Habiendo dicho, las pretendientes, su absoluta voluntad de unirse en matrimonio, y cumplido con las formalidades y requisitos para su efecto, sin que se haya suscitado oposición alguna, doy lectura a la manifestación de los demás documentos pertinentes.
Entonces te interrogo a ti, sobre si estás segura de contraer matrimonio con ella, y recibirla como a tu esposa. Y habiendo tú contestado que sí, te interrogo a ti, sobre si estás segura de contraer matrimonio con ella, y recibirla como a tu esposa. Y al haber contestado igualmente que sí, yo, Legna Rodríguez Iglesias, vendedora de libros más o menos baratos, redactora de actas a nombre de una ley y en virtud del ministerio que por ella ejerzo, reconozco y las declaro a ustedes legalmente unidas en matrimonio.

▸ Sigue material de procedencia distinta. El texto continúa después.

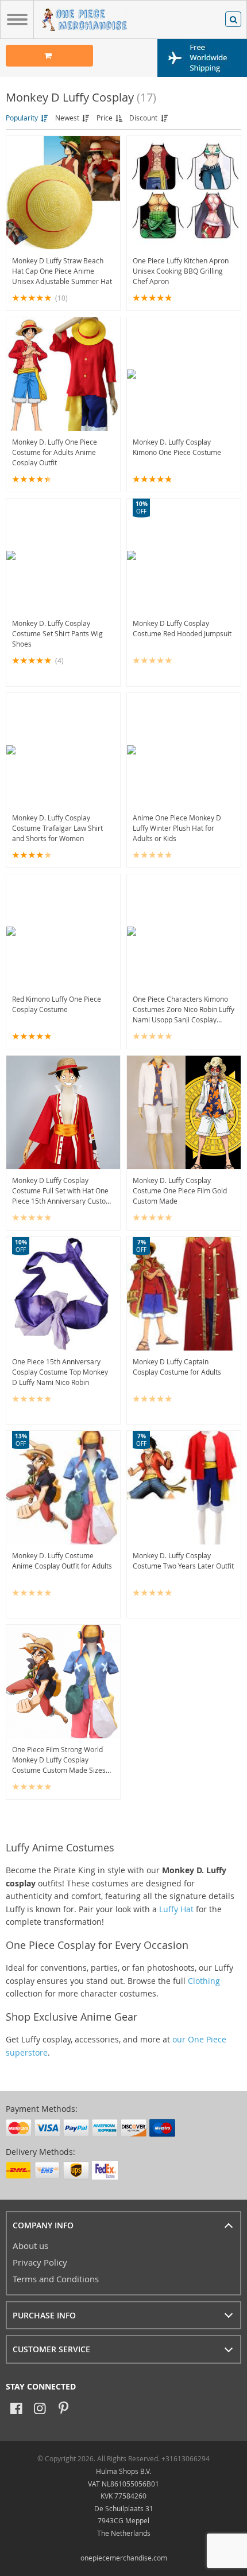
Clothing (204, 1980)
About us (30, 2245)
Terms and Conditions (56, 2279)
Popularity (23, 117)
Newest (68, 117)
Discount (144, 117)
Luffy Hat (176, 1909)
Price (105, 117)
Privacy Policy (40, 2262)
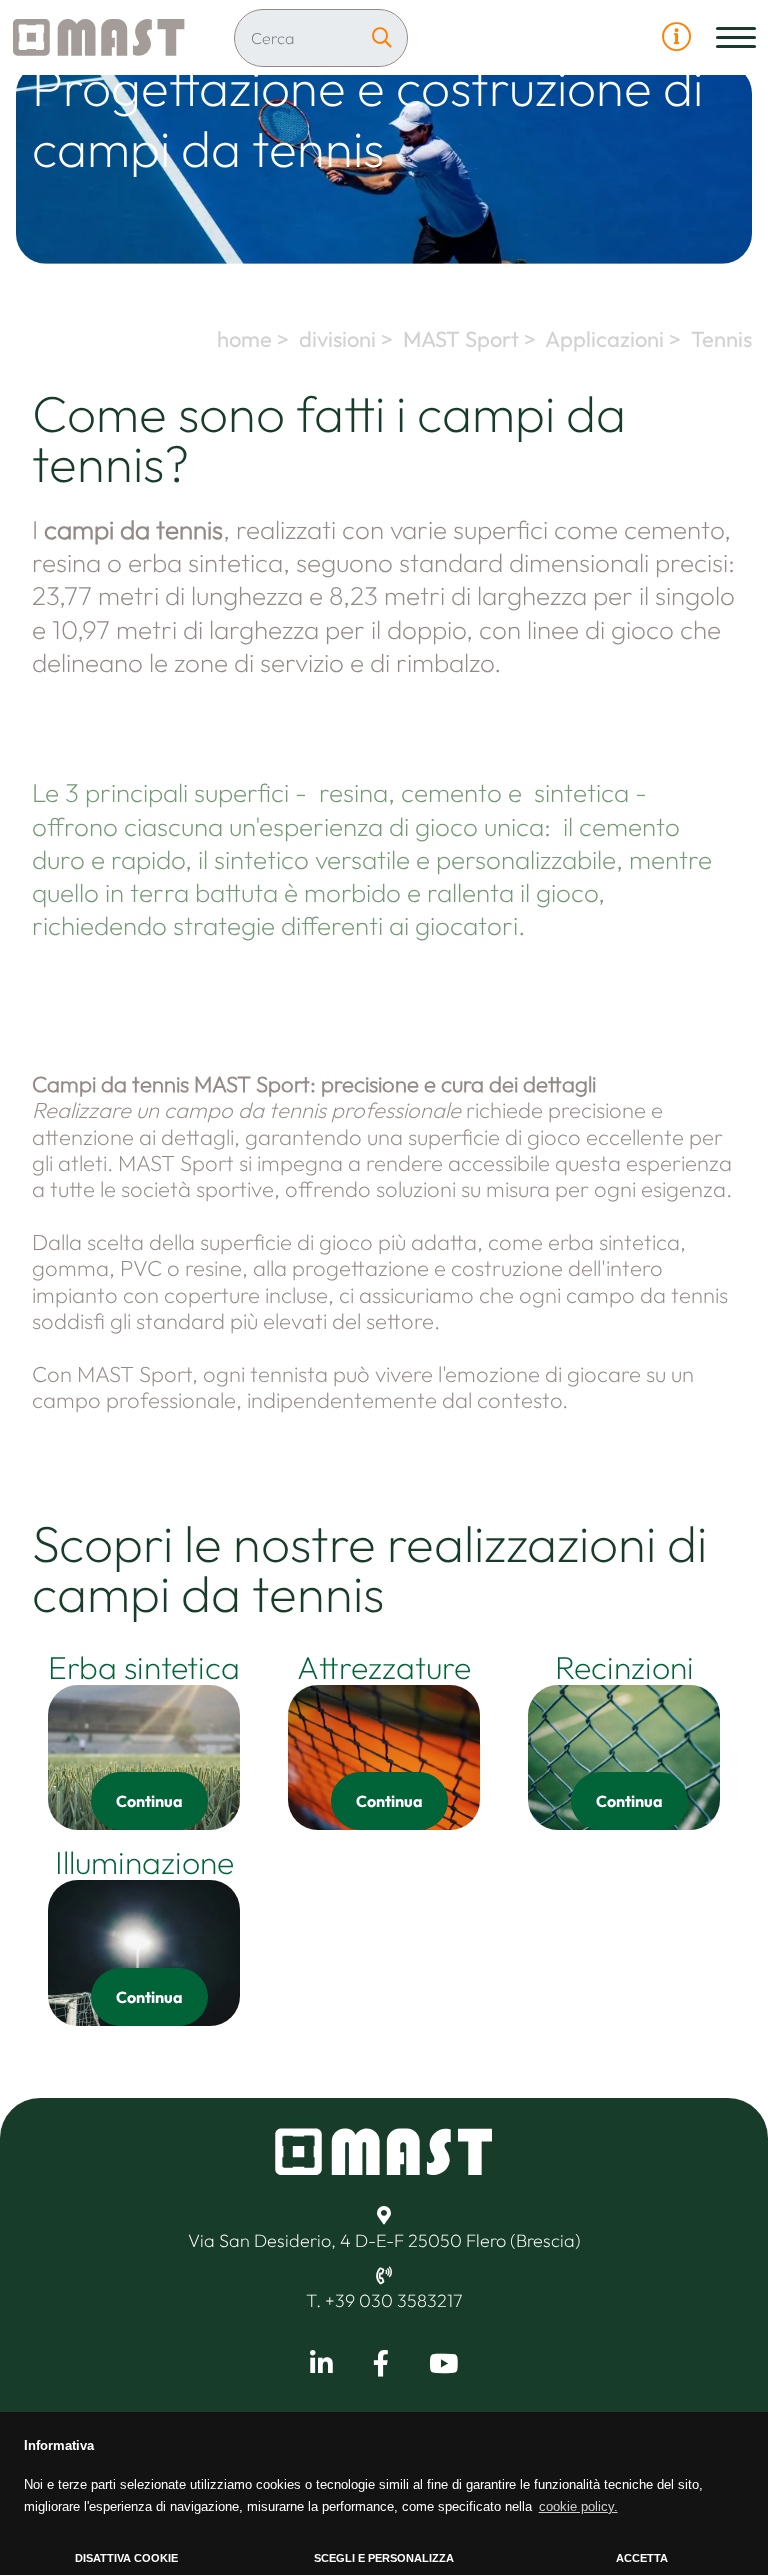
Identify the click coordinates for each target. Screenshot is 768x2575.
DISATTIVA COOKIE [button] (126, 2558)
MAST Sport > (472, 339)
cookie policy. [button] (578, 2506)
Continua (149, 1801)
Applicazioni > (615, 339)
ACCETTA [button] (642, 2558)
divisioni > (348, 339)
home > (255, 339)
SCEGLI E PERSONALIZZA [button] (384, 2558)
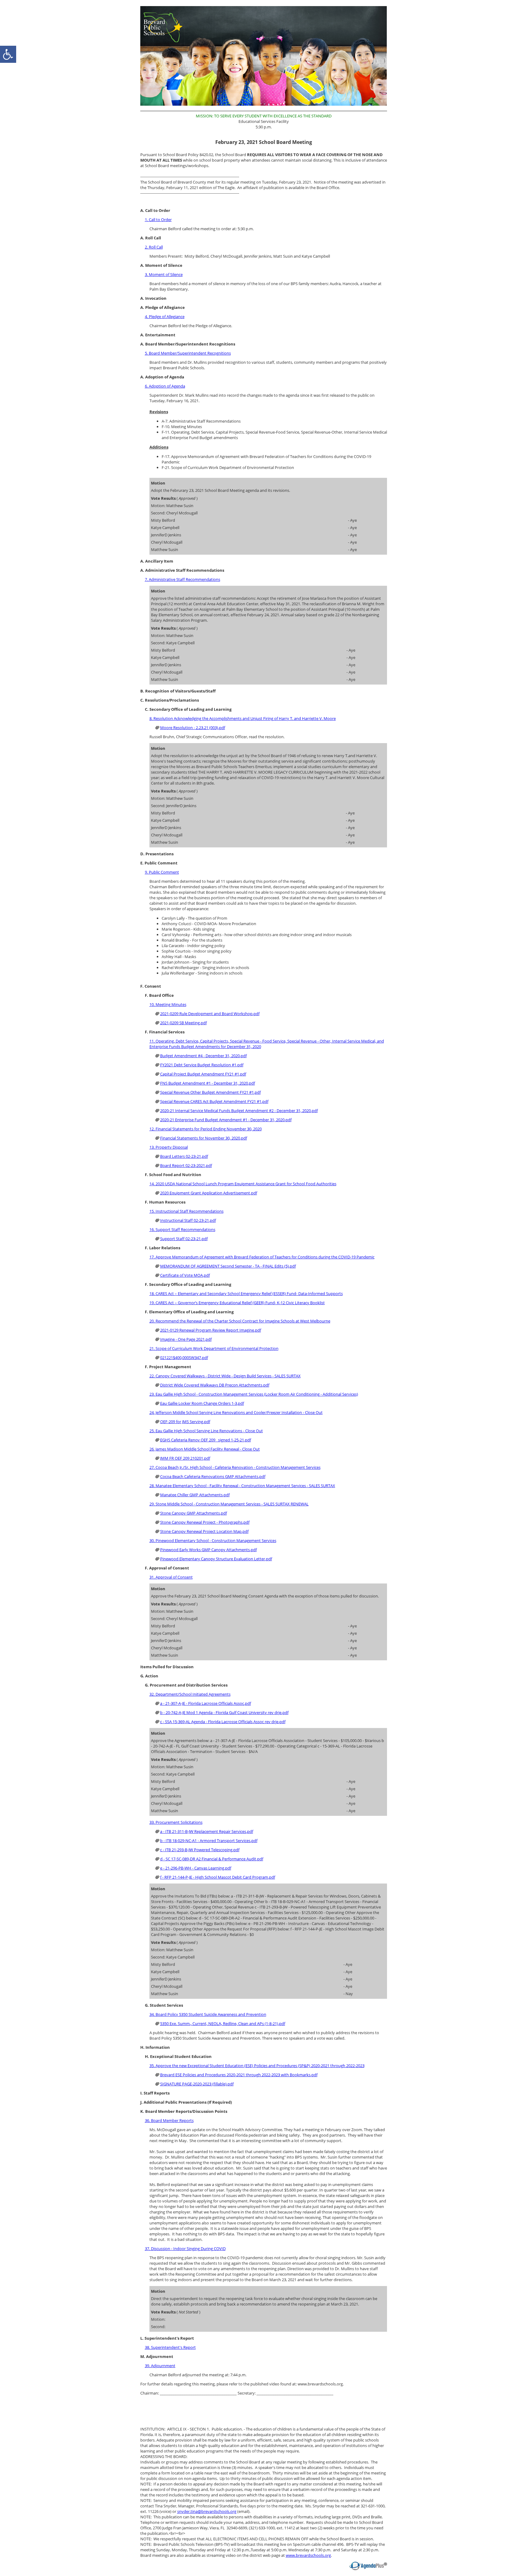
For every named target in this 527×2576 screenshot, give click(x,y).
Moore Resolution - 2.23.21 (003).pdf (192, 727)
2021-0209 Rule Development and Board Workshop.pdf (210, 1013)
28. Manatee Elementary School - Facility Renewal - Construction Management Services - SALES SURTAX (242, 1485)
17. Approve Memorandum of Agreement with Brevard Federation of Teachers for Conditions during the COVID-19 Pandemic (262, 1257)
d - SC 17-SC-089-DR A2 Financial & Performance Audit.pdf (211, 1859)
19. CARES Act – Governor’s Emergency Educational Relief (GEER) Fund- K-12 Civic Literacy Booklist (237, 1302)
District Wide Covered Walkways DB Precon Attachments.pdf (214, 1385)
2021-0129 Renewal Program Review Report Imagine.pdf (210, 1330)
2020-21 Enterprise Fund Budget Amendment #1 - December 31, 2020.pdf (226, 1119)
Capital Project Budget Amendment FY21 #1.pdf (203, 1074)
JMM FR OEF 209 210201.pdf (185, 1458)
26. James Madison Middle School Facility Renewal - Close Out (204, 1449)
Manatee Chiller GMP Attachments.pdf (195, 1494)
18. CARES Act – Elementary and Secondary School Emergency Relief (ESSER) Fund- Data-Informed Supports (246, 1293)
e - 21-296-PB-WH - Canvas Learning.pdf (195, 1868)
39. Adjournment (160, 2365)
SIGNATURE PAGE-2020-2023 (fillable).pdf (197, 2084)
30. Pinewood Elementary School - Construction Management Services (212, 1540)
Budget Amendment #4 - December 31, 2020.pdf (203, 1055)
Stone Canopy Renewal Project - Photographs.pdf (204, 1522)
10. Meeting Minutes (167, 1004)
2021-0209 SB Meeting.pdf (183, 1022)
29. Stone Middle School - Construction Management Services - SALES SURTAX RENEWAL (229, 1504)
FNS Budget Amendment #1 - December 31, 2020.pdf (207, 1083)
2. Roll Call (154, 247)
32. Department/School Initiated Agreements (190, 1694)
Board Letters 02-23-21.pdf (184, 1156)
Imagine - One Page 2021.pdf (186, 1339)
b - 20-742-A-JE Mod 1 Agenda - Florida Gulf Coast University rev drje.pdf (224, 1712)
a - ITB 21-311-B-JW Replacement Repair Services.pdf (206, 1831)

Para siempre siempre siempre.
Dios mío, para siempre.
Y me acuerdo de ustedes en un automóvil viejo, yéndome a buscar al aeropuerto.
Y me acuerdo de ustedes cocinando espaguetis.
Y me acuerdo de ustedes en la playa, mojadas.
Y me acuerdo de ustedes montando bicicleta.
Y me acuerdo de un yeso, en la pierna tuya.
Y me acuerdo de ti diciéndome que la amas.
Y me acuerdo del viaje a China y de las conversaciones, levantarnos con ella y acostarnos con ella.
Me acuerdo de la orquídea.
Me acuerdo del día que no pude mirarlas.
Y me acuerdo de todo lo que aún no ha pasado, pero que cuando pase, ya sabremos juntarnos y bailar en el fuego, bajo todas las lunas.
Por ahora termino, para cuya constancia firman ante mí ellas, las más nuevas esposas, nuevas de paquete, las más lindas.
Del nuevo matrimonio, con ustedes y el tiempo, doy fe.
Aunque a mí ni siquiera eso me hizo desear casarme.
© Fotos: cortesía de la autora.
‘And I need you more than ever’
Eso se baila así: cantándolo díscolamente, gritando el estribillo y la parte que dice que te necesito a ti esta noche, que te necesito esta noche más que nunca.